# start of Extracted material

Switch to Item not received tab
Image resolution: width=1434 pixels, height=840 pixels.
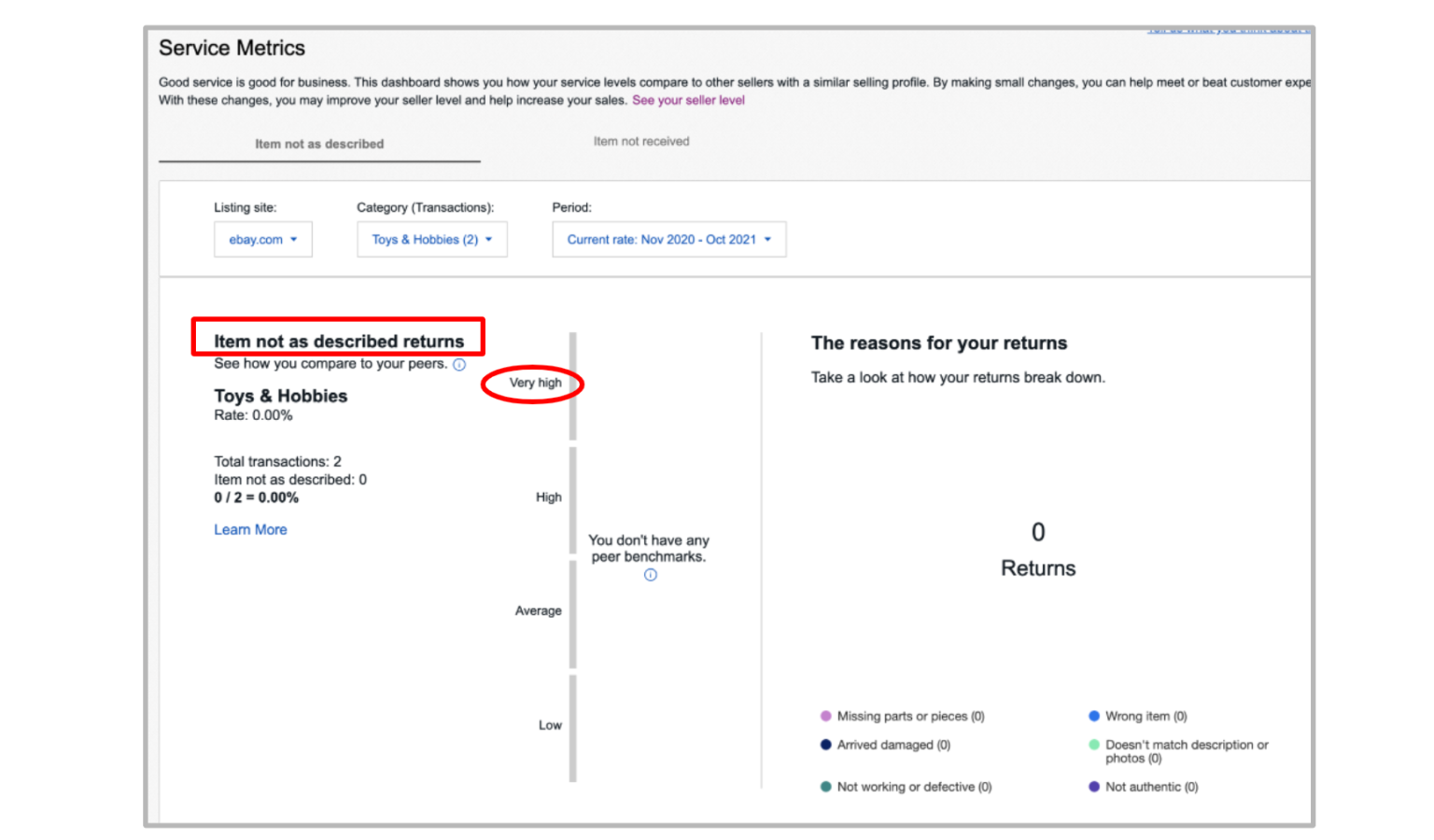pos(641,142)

# end of Extracted material
# start of Extracted material

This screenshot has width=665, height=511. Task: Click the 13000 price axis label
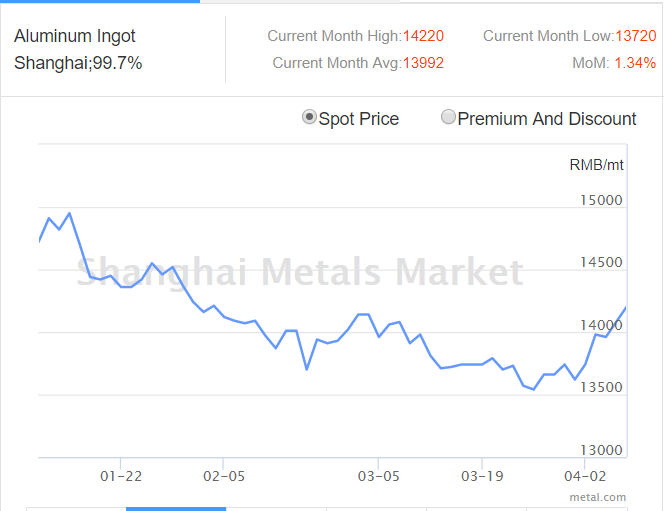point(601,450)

# end of Extracted material

• To do: Rewrite the rows from the line with "This screenshot has" up to and including the line with "point(601,450)", keeping the request text. Multiply each coordinate in the answers by 1.7 and round to the nearest whole number, with halves rounded up; leave the numbers in the requests unchanged, and omit the pictures.

• Response to this exercise:
This screenshot has width=665, height=511. Task: Click the 13000 price axis label
point(1022,765)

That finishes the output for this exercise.